Site Logo

Data Science South

CI/CD

Why Learn CI/CD?

CI/CD is a safety net for developers working in teams. It helps reduce human error by automating two key development workflows - testing and deployment.

Learning CI/CD will allow you to:

  • Avoid breaking production unnecessarily - CI checks that code passes tests before merging, avoiding deploying known breaking changes.
  • Avoid human error - CD deploys code with a pipeline that requires no manual input.
  • Get more from your Git repositories - both CI and CD run based on changes to Git branches, allowing you to make your code changes do things like deploy to production.

A well engineered CI/CD system offers repeatable, low maintenance deployments. It’s a crucial part of working with others - with CI you know that both your and your colleagues code has passed tests, and that deployments are done consistently across the entire team.

Continuous Integration

Continuous Integration (CI) is a software engineering technique where changes to a codebase are tested automatically before merging code and deploying to environments like dev or prod.

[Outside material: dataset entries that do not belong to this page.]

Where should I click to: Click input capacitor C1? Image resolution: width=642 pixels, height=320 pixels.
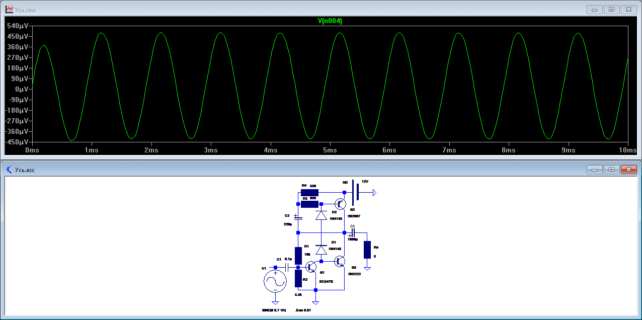[287, 268]
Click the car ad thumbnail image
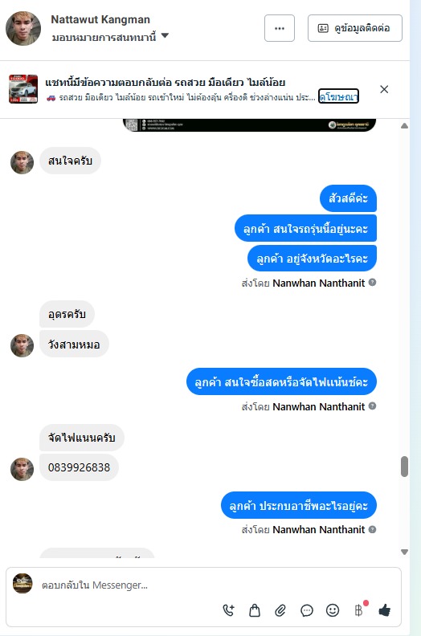 click(x=23, y=89)
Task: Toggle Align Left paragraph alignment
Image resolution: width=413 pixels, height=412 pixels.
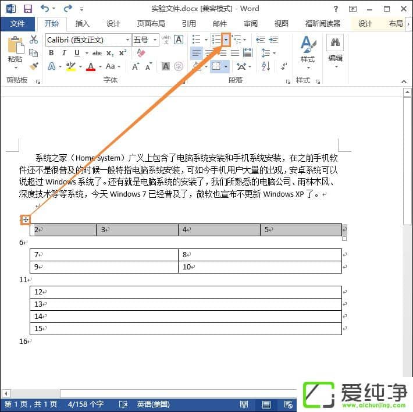Action: tap(196, 53)
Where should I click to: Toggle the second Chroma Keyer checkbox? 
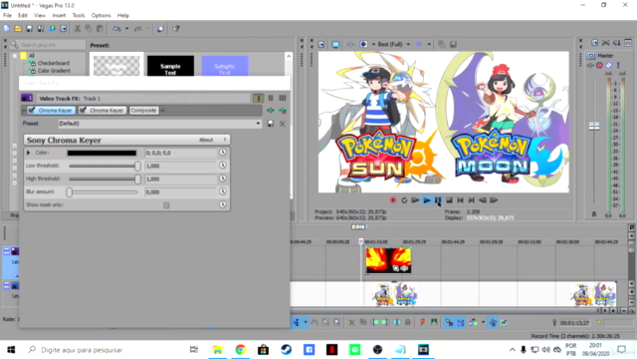[83, 111]
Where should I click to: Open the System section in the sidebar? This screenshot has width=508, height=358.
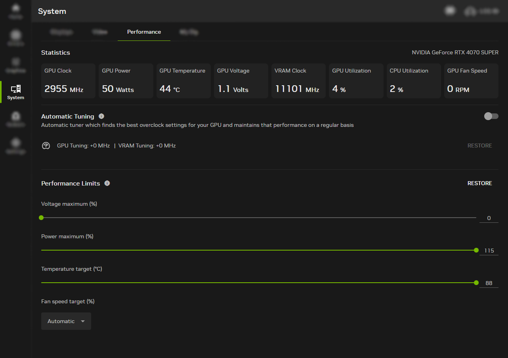click(x=15, y=92)
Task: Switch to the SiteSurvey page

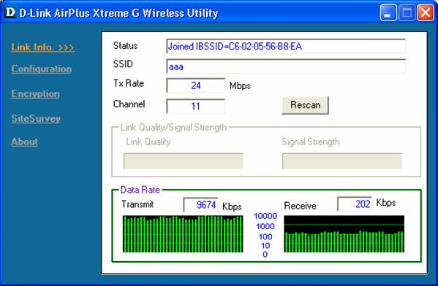Action: click(36, 118)
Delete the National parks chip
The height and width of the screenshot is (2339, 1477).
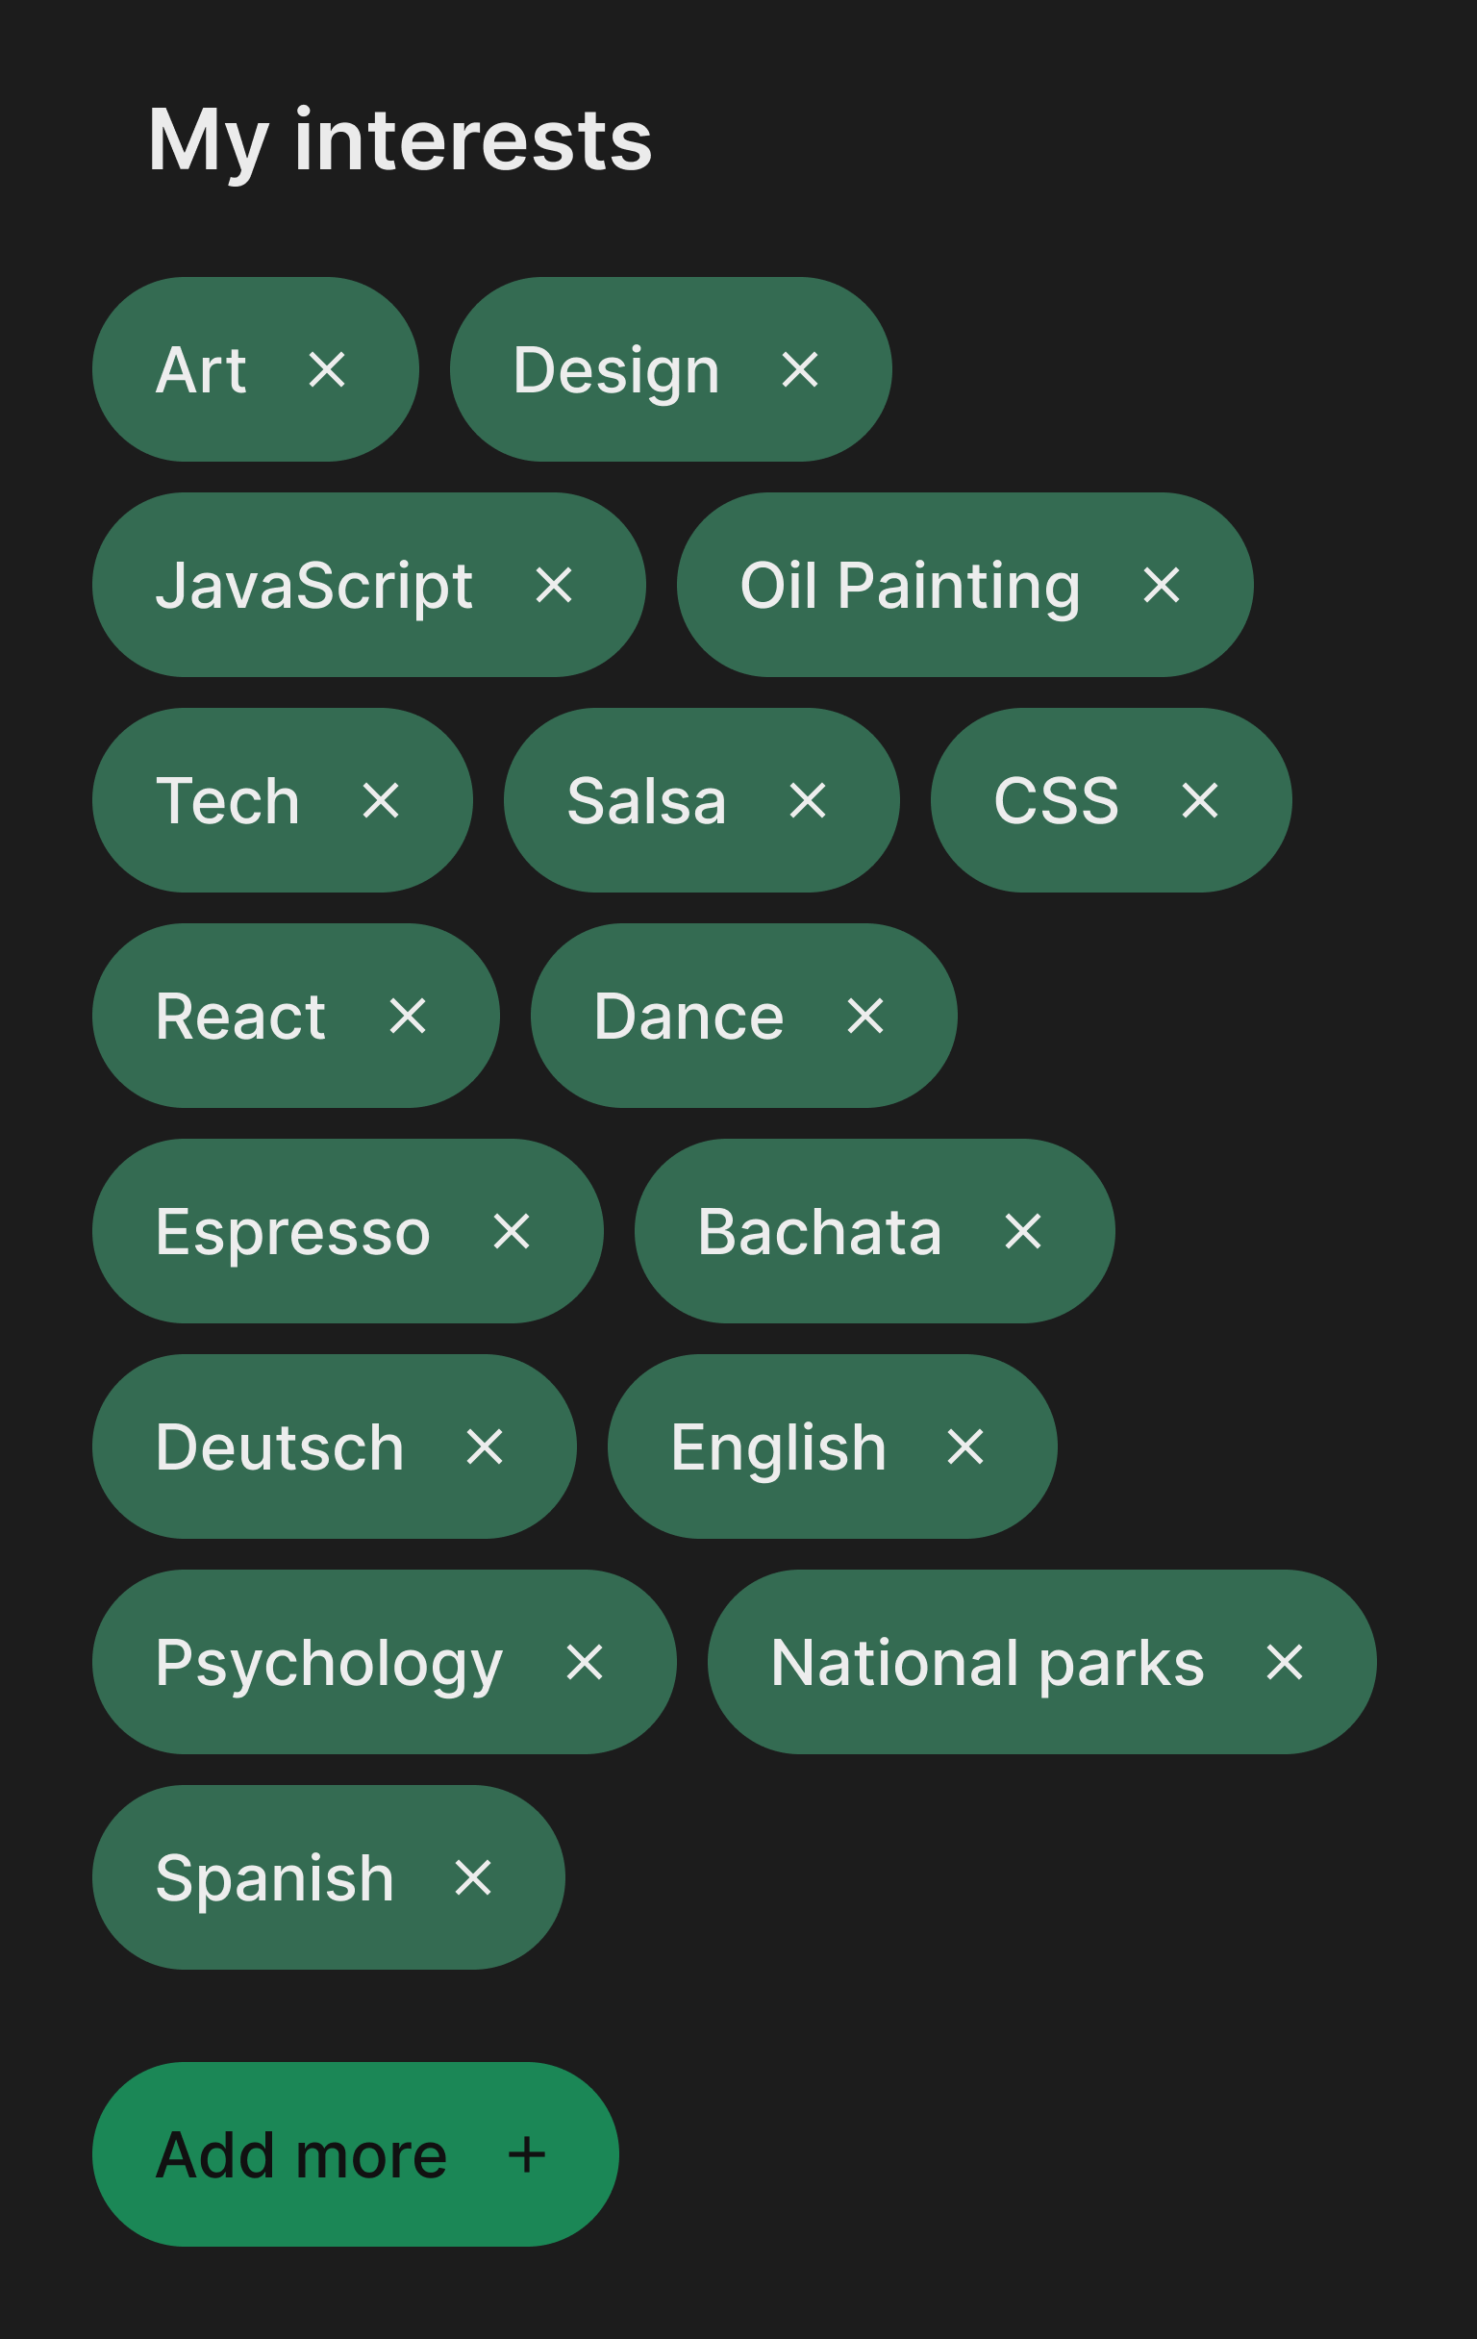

Testing allows teams to detect and fix problems before they are merged into branches that deploy infrastructure to the cloud.

CI is based around testing Git branches, commonly on pull requests, run before code is merged from one branch to another. These tests are often run when a pull request is open. Each commit to the branch will kick off testing of the updated code.

It’s common to run tests again after a branch has been merged, to ensure that the codebase is still working as expected.

Continuous Integration in GitHub Actions

GitHub Actions integrates directly with GitHub.

Github Actions is configured with yaml files into the .github/workflows folder of a GitHub repository.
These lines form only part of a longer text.